For owners and Property Managers, one of the most difficult aspects of construction disputes is the mismatch between what the owner wanted and what the architect or contractor delivered. It is especially troublesome when a review of the project reveals that the problem could have been avoided with clear communication about the owner’s goals for the project. Because of the problems that arise when the owner’s objectives are not met, the most important role of the owner’s representative is to ensure that the goals and objectives of the project are clear.
Owners start projects with a final picture in mind—they know what they want and rely on the design and construction teams to make their vision a reality. The complex undertaking of a construction project requires that the owner is very clear on what their vision is, in detail.
Trouble typically arises in two ways:
- The owner does not communicate their vision in a manner that the contractors and designers can build the project as imagined.
- The owner makes changes once the contract has been signed.
The Details Make the Difference
The key to achieving the goal of a successful construction project is to begin with the end in mind. That means having a clear goal for the final project and how to meet the needs of the users; and then communicating that goal with the entire project team, usually in the form of a document.
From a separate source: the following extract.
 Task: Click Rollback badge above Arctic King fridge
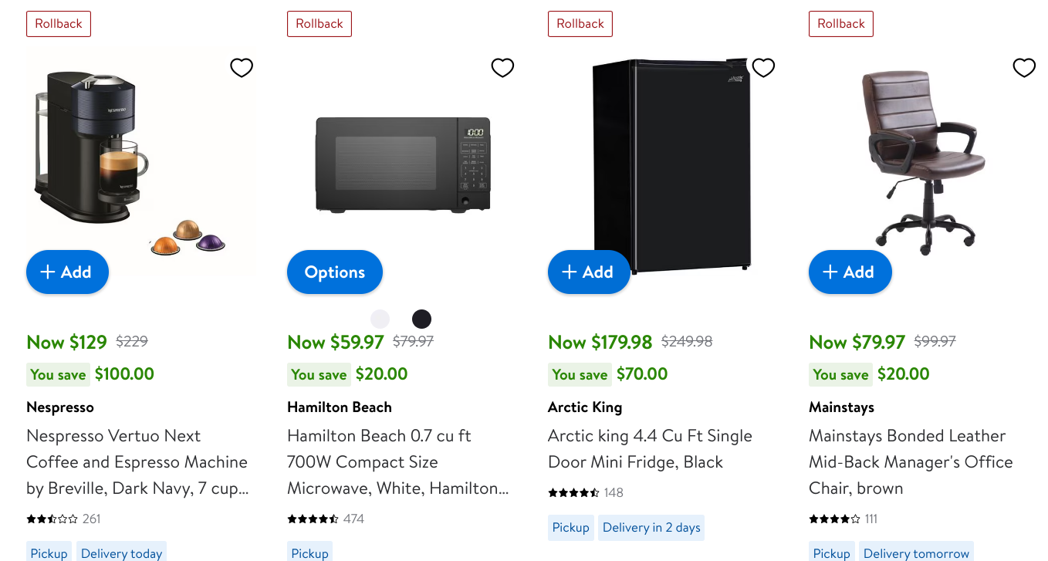[580, 24]
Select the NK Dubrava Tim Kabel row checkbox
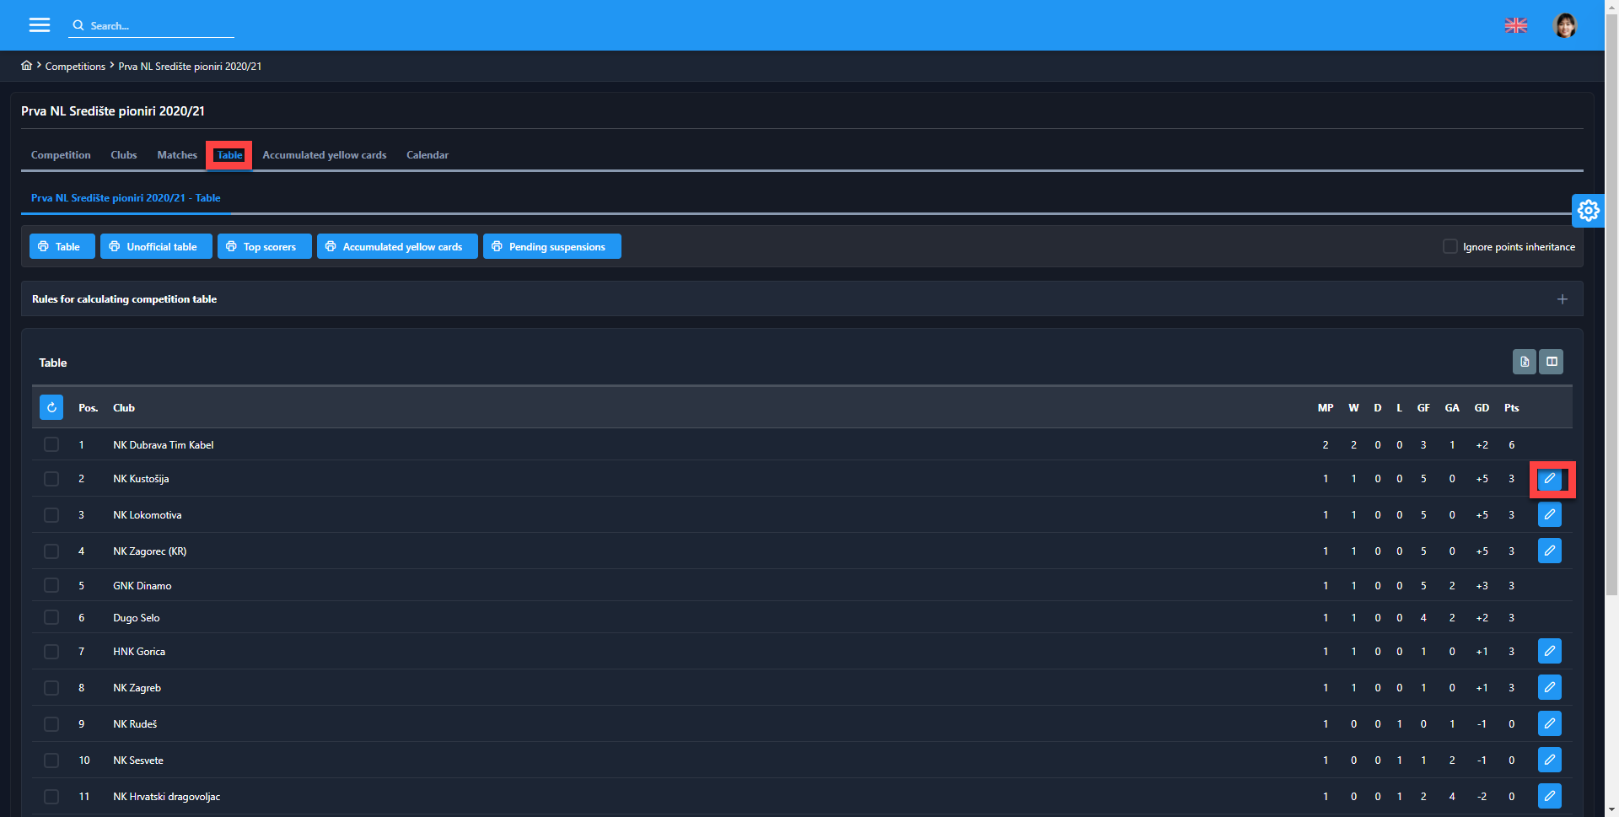The height and width of the screenshot is (817, 1619). pos(51,444)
Useful questions when determining objectives for the project:
- What is the end purpose of the project? (i.e., hotel, defense system, mixed-use development, public housing, etc.)
- Has the site been chosen? What due diligence has been completed to ensure the site is appropriate for this project? What restrictions, permits, or entitlements are there for this site?
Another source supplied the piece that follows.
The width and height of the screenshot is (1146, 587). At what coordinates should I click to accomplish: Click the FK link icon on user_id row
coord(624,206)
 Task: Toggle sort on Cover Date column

- What are the key parameters of the project? (i.e. square footage, number of rooms, special considerations like laboratory or research space, etc.)
- What is the budget? What is the budget cap to ensure the owner gets an adequate return on their investment?
- Are there scheduling considerations? Are there specific deadlines that must be met? What happens if the deadlines are missed?
This information is used to create a preliminary project requirements scope document. This includes the following types of information:
- Building use and type of facility (education, retail, multi-family, etc.)
- Size and location of the site
- Zoning requirements, including FAR (allowable floor area to total area of the site)
- Client desires, such as maximizing green space, creating a LEED-certified building, types of materials to use, project deadlines, etc.
This document prepared and presented by an Owner’s Representative, in language clear to all parties, enables the owner to see their vision and how it will be interpreted in the final project. This gets everyone on the project team on the same page and keeps costs in check. The approved scope becomes part of the final design documents.
It is the nature of construction that there may need to be changes once the project is started. With clear objectives, it is easier to deal with those disruptions and maintain the project vision. If, for example, certain material is not available for an interior finish, the scope will explain the type of materials that should be procured as an alternative (i.e., high-end finishings).
One aspect of a project that is difficult to overcome is when an owner makes changes to the project once the contract is signed and the scope is agreed on. This typically increases costs because it may delay a part of the project, require more expensive materials, or cause a part of the project already complete to be redone.
One way to circumvent some of these challenges is to work with an owner’s representative--a member of the team with the role of supervising the project and managing the scope to meet the owner’s objectives.